-- Input records start --
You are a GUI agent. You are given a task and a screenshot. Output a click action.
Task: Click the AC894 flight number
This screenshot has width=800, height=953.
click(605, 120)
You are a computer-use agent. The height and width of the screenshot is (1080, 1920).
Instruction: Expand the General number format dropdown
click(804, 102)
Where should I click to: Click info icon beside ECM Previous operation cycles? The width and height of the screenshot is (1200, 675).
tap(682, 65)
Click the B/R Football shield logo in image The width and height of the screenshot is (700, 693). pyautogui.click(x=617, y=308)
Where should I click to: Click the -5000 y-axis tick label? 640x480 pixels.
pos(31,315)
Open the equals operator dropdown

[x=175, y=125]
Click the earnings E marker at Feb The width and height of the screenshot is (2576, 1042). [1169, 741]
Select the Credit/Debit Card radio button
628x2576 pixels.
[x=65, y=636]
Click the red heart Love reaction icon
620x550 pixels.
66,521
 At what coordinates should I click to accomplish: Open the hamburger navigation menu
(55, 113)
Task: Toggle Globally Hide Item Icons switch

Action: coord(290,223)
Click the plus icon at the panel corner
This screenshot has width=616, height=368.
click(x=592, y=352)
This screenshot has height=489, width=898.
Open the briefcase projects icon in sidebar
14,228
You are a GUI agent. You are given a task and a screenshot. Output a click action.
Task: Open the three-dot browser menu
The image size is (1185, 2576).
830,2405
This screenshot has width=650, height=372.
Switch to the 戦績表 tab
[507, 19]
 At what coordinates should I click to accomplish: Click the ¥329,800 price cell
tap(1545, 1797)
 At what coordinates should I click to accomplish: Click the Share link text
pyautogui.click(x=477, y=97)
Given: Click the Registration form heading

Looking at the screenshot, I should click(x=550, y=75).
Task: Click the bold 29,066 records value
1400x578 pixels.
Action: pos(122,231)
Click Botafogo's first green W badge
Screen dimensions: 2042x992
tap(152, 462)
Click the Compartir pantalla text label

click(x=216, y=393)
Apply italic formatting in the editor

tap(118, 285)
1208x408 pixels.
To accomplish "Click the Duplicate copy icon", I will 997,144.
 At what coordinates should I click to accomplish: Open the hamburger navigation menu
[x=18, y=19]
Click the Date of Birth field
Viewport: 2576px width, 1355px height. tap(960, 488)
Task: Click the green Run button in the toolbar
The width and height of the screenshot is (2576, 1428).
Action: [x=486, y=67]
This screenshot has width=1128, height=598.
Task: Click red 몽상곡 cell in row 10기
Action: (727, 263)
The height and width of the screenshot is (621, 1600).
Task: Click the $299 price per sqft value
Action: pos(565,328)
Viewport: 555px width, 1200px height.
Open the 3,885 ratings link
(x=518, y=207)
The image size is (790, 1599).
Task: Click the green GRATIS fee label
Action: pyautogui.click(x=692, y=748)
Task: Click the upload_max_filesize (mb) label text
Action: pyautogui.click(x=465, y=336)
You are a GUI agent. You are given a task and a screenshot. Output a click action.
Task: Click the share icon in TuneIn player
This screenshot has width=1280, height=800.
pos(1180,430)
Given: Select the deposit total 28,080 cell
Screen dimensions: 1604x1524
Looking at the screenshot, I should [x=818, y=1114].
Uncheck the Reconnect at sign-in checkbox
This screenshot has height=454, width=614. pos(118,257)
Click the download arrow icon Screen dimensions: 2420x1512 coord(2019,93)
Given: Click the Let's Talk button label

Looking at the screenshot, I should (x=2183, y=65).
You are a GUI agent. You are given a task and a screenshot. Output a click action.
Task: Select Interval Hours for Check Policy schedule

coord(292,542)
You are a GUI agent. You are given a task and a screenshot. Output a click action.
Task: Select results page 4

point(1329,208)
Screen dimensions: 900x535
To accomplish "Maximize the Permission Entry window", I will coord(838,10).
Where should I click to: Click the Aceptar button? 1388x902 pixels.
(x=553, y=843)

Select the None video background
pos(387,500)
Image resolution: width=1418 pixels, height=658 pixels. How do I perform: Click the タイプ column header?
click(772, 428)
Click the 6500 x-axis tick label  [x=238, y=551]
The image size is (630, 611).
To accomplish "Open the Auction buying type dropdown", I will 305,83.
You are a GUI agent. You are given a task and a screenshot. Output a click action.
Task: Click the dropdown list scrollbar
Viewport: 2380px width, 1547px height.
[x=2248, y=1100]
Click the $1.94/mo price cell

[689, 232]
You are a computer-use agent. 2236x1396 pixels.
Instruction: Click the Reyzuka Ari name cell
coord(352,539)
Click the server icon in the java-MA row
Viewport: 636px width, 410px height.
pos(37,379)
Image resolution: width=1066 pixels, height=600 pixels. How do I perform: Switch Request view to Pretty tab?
-- Input records end --
▶ **Aim**:
Copy out, word for word, the entries above from the line with "Given: Select the deposit total 28,080 cell" to the line with "This screenshot has height=454, width=614.", both of those lines included.

▶ **Problem solution**:
Given: Select the deposit total 28,080 cell
Screen dimensions: 1604x1524
Looking at the screenshot, I should [x=818, y=1114].
Uncheck the Reconnect at sign-in checkbox
This screenshot has height=454, width=614. pos(118,257)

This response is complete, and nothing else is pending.